## WHAT YOU ARE ASKED TO DO
Repeat all the records, precisely as given.

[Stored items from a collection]

——

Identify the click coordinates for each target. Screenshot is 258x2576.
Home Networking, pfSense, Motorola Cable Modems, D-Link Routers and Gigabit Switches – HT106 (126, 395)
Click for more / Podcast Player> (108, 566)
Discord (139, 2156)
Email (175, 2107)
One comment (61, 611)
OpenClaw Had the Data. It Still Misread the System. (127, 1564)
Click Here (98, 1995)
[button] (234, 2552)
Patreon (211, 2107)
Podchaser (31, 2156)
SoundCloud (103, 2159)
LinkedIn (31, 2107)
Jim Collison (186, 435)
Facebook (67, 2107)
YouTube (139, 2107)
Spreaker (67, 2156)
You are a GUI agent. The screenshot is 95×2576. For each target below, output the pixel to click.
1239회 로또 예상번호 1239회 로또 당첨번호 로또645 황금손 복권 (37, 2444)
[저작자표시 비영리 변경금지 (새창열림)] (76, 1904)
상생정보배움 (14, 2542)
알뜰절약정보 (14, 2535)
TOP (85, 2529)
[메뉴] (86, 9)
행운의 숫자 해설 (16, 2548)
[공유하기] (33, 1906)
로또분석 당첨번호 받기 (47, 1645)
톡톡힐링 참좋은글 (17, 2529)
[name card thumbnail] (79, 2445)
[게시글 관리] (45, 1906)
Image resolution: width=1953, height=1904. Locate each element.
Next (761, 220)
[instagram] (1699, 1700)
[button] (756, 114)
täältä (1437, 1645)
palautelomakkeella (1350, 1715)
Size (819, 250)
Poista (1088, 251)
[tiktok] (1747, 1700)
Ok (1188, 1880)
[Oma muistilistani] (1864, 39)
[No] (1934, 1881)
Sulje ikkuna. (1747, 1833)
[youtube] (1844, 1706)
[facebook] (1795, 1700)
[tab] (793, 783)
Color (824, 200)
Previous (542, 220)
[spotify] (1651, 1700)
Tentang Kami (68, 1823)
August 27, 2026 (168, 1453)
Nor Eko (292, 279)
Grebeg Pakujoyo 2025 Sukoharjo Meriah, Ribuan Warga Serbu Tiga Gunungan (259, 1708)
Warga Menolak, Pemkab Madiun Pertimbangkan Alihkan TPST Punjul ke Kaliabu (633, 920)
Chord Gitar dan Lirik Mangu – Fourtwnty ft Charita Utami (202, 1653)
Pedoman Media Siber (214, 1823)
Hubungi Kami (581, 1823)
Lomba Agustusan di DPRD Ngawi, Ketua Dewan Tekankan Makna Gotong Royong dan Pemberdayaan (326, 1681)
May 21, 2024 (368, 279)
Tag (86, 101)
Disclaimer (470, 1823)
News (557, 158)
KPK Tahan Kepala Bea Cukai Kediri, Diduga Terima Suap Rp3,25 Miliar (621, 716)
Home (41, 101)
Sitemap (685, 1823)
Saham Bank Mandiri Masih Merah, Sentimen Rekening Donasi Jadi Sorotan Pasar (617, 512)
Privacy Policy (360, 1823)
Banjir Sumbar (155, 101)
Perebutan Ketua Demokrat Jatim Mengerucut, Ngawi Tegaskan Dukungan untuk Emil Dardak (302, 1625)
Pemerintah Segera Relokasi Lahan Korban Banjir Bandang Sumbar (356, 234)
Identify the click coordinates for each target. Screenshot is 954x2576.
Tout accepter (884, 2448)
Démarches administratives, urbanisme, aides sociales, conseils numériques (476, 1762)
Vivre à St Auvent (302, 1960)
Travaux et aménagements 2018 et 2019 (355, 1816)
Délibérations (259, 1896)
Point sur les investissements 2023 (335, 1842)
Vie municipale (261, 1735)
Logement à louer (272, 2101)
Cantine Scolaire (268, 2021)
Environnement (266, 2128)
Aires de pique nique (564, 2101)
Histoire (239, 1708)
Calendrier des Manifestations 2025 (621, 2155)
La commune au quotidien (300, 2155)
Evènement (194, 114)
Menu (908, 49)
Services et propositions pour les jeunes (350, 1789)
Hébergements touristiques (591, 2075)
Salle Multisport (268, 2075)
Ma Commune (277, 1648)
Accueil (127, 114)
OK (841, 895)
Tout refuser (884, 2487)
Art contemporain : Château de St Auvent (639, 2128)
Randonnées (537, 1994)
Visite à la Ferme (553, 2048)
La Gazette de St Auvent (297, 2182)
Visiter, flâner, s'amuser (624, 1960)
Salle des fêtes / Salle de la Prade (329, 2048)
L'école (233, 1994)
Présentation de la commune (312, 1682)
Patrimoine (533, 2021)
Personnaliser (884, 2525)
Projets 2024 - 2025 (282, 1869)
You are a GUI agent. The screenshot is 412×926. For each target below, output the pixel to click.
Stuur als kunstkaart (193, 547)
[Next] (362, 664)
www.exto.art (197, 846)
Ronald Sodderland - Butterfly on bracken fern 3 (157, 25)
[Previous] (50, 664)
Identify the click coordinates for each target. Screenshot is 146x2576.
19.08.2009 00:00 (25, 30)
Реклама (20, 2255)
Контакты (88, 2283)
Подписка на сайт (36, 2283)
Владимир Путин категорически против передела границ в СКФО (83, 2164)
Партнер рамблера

——

## THE COMPLETED TASK
Identify the click coordinates for each target. Screenshot is 258x2576.
Home Networking, pfSense, Motorola Cable Modems, D-Link Routers and Gigabit Switches – HT106 (126, 395)
Click for more / Podcast Player> (108, 566)
Discord (139, 2156)
Email (175, 2107)
One comment (61, 611)
OpenClaw Had the Data. It Still Misread the System. (127, 1564)
Click Here (98, 1995)
[button] (234, 2552)
Patreon (211, 2107)
Podchaser (31, 2156)
SoundCloud (103, 2159)
LinkedIn (31, 2107)
Jim Collison (186, 435)
Facebook (67, 2107)
YouTube (139, 2107)
Spreaker (67, 2156)
You are a GUI agent. The screenshot is 95×2576. For each target below, output the pixel to click.
1239회 로또 예상번호 1239회 로또 당첨번호 로또645 황금손 복권 (37, 2444)
[저작자표시 비영리 변경금지 (새창열림)] (76, 1904)
상생정보배움 (14, 2542)
알뜰절약정보 (14, 2535)
TOP (85, 2529)
[메뉴] (86, 9)
행운의 숫자 해설 (16, 2548)
[공유하기] (33, 1906)
로또분석 당첨번호 받기 (47, 1645)
톡톡힐링 참좋은글 (17, 2529)
[name card thumbnail] (79, 2445)
[게시글 관리] (45, 1906)
Image resolution: width=1953, height=1904. Locate each element.
Next (761, 220)
[instagram] (1699, 1700)
[button] (756, 114)
täältä (1437, 1645)
palautelomakkeella (1350, 1715)
Size (819, 250)
Poista (1088, 251)
[tiktok] (1747, 1700)
Ok (1188, 1880)
[Oma muistilistani] (1864, 39)
[No] (1934, 1881)
Sulje ikkuna. (1747, 1833)
[youtube] (1844, 1706)
[facebook] (1795, 1700)
[tab] (793, 783)
Color (824, 200)
Previous (542, 220)
[spotify] (1651, 1700)
Tentang Kami (68, 1823)
August 27, 2026 (168, 1453)
Nor Eko (292, 279)
Grebeg Pakujoyo 2025 Sukoharjo Meriah, Ribuan Warga Serbu Tiga Gunungan (259, 1708)
Warga Menolak, Pemkab Madiun Pertimbangkan Alihkan TPST Punjul ke Kaliabu (633, 920)
Chord Gitar dan Lirik Mangu – Fourtwnty ft Charita Utami (202, 1653)
Pedoman Media Siber (214, 1823)
Hubungi Kami (581, 1823)
Lomba Agustusan di DPRD Ngawi, Ketua Dewan Tekankan Makna Gotong Royong dan Pemberdayaan (326, 1681)
May 21, 2024 (368, 279)
Tag (86, 101)
Disclaimer (470, 1823)
News (557, 158)
KPK Tahan Kepala Bea Cukai Kediri, Diduga Terima Suap Rp3,25 Miliar (621, 716)
Home (41, 101)
Sitemap (685, 1823)
Saham Bank Mandiri Masih Merah, Sentimen Rekening Donasi Jadi Sorotan Pasar (617, 512)
Privacy Policy (360, 1823)
Banjir Sumbar (155, 101)
Perebutan Ketua Demokrat Jatim Mengerucut, Ngawi Tegaskan Dukungan untuk Emil Dardak (302, 1625)
Pemerintah Segera Relokasi Lahan Korban Banjir Bandang Sumbar (356, 234)
Identify the click coordinates for each target. Screenshot is 954x2576.
Tout accepter (884, 2448)
Démarches administratives, urbanisme, aides sociales, conseils numériques (476, 1762)
Vivre à St Auvent (302, 1960)
Travaux et aménagements 2018 et 2019 (355, 1816)
Délibérations (259, 1896)
Point sur les investissements 2023 (335, 1842)
Vie municipale (261, 1735)
Logement à louer (272, 2101)
Cantine Scolaire (268, 2021)
Environnement (266, 2128)
Aires de pique nique (564, 2101)
Histoire (239, 1708)
Calendrier des Manifestations 2025 (621, 2155)
La commune au quotidien (300, 2155)
Evènement (194, 114)
Menu (908, 49)
Services et propositions pour les jeunes (350, 1789)
Hébergements touristiques (591, 2075)
Salle Multisport (268, 2075)
Ma Commune (277, 1648)
Accueil (127, 114)
OK (841, 895)
Tout refuser (884, 2487)
Art contemporain : Château de St Auvent (639, 2128)
Randonnées (537, 1994)
Visite à la Ferme (553, 2048)
La Gazette de St Auvent (297, 2182)
Visiter, flâner, s'amuser (624, 1960)
Salle des fêtes / Salle de la Prade (329, 2048)
L'école (233, 1994)
Présentation de la commune (312, 1682)
Patrimoine (533, 2021)
Personnaliser (884, 2525)
Projets 2024 - 2025 (282, 1869)
You are a GUI agent. The screenshot is 412×926. For each target below, output the pixel to click.
Stuur als kunstkaart (193, 547)
[Next] (362, 664)
www.exto.art (197, 846)
Ronald Sodderland - Butterfly on bracken fern 3 (157, 25)
[Previous] (50, 664)
Identify the click coordinates for each target. Screenshot is 146x2576.
19.08.2009 00:00 (25, 30)
Реклама (20, 2255)
Контакты (88, 2283)
Подписка на сайт (36, 2283)
Владимир Путин категорически против передела границ в СКФО (83, 2164)
Партнер рамблера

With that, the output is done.